= Given problem =
Retype the rows below, from the line containing "Open the Restaurant Pronto home link" through the last line of the block, both ends included.

= A block of data =
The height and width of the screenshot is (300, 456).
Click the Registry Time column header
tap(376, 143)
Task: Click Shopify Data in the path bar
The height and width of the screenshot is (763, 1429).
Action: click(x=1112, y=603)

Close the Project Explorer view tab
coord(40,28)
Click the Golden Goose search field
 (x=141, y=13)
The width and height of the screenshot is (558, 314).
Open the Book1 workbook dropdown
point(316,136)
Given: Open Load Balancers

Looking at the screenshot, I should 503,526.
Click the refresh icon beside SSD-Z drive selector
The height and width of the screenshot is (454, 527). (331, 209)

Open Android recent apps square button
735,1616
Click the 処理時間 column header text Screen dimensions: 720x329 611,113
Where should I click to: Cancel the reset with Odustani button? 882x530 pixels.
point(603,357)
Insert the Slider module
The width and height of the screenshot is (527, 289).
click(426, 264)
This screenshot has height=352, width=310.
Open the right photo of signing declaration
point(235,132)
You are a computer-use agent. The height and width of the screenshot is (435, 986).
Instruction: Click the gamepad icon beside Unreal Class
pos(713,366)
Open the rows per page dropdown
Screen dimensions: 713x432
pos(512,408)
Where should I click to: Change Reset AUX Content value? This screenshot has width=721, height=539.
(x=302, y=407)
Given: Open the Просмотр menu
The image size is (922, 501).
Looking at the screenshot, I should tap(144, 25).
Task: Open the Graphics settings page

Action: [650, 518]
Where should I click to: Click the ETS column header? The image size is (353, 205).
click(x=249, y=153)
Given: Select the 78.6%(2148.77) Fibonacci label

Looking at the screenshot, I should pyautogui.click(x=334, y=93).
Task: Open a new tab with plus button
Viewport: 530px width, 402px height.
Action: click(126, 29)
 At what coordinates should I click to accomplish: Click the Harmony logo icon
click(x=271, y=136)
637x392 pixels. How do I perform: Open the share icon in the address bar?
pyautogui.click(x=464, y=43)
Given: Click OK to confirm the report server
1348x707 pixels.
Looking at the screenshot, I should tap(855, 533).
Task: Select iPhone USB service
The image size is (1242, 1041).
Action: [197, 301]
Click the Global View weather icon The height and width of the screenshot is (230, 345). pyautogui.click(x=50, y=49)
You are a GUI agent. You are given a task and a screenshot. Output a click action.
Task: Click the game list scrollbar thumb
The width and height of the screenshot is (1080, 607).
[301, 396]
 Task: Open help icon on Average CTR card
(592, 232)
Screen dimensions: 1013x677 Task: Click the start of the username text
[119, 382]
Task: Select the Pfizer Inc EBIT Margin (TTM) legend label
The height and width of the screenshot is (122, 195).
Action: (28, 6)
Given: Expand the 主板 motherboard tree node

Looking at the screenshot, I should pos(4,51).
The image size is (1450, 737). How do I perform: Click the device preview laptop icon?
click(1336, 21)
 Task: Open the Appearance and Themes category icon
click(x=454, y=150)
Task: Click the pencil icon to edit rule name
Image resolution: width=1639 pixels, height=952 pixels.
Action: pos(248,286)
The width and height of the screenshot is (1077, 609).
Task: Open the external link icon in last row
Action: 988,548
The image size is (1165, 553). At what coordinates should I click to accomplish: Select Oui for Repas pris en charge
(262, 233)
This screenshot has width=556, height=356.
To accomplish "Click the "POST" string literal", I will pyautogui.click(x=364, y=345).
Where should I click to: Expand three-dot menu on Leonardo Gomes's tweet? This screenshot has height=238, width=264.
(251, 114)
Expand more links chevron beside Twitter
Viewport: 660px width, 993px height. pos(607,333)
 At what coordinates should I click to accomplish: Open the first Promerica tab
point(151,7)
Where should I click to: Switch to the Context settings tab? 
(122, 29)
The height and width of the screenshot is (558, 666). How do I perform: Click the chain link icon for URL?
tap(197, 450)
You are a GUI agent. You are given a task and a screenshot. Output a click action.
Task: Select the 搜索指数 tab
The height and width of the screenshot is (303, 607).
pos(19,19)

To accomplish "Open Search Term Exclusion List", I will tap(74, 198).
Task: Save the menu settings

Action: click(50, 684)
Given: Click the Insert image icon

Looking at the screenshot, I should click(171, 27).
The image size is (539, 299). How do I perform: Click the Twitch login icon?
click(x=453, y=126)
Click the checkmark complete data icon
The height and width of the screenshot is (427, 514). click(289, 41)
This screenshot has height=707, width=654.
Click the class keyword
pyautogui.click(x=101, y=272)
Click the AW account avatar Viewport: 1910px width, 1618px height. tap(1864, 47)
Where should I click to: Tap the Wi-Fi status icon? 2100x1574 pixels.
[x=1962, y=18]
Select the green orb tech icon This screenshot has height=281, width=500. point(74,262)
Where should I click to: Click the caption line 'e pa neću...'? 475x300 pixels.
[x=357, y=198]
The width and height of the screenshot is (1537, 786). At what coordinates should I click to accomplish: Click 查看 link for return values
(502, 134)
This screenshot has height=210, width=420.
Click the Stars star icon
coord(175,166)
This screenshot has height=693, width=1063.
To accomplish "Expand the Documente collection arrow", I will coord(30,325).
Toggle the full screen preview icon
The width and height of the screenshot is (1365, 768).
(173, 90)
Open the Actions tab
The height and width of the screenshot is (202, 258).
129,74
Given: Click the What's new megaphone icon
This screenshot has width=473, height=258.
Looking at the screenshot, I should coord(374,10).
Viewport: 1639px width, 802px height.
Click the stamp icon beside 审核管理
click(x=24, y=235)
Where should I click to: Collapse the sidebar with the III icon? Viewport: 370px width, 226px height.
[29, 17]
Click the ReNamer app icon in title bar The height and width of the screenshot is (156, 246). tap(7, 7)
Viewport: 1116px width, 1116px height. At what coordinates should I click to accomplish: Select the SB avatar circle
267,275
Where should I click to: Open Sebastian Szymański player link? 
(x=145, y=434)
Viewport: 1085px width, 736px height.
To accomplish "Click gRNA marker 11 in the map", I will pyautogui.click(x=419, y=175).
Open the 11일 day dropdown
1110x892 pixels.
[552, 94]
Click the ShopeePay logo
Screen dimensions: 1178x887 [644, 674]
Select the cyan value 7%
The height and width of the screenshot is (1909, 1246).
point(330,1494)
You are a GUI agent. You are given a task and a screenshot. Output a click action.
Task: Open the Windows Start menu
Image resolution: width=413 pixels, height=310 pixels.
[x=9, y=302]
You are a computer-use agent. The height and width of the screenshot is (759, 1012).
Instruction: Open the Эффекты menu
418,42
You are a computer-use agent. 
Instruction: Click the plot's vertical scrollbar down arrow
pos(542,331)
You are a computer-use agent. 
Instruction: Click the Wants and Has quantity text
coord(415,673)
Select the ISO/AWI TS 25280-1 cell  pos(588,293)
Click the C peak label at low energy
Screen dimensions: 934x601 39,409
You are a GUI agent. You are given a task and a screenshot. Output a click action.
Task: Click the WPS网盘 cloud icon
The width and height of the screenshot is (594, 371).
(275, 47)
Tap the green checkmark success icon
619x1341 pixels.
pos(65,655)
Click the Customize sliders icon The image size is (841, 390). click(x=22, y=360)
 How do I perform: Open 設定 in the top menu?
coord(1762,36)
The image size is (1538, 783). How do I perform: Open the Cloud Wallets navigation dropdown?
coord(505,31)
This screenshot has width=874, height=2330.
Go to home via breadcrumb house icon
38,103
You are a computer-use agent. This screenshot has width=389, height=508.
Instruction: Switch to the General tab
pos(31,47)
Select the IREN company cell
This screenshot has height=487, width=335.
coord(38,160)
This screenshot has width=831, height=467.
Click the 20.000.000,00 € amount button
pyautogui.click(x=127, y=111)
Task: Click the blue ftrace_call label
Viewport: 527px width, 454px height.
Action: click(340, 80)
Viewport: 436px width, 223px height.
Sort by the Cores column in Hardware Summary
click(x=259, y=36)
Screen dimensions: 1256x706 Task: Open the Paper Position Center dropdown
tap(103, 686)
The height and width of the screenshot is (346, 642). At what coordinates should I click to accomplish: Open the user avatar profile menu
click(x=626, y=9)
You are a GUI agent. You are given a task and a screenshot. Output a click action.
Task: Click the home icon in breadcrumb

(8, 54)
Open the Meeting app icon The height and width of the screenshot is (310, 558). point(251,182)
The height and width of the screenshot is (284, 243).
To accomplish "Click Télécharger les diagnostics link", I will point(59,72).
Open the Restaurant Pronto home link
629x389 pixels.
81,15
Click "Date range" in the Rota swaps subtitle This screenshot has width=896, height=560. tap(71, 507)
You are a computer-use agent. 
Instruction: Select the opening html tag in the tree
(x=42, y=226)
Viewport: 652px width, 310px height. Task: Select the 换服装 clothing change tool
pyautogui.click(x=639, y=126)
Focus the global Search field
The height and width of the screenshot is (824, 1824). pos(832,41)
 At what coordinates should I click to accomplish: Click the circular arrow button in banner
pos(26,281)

= Response for this exercise =
Open the Restaurant Pronto home link
629x389 pixels.
81,15
Click "Date range" in the Rota swaps subtitle This screenshot has width=896, height=560. tap(71, 507)
You are a computer-use agent. 
Instruction: Select the opening html tag in the tree
(x=42, y=226)
Viewport: 652px width, 310px height. Task: Select the 换服装 clothing change tool
pyautogui.click(x=639, y=126)
Focus the global Search field
The height and width of the screenshot is (824, 1824). pos(832,41)
 At what coordinates should I click to accomplish: Click the circular arrow button in banner
pos(26,281)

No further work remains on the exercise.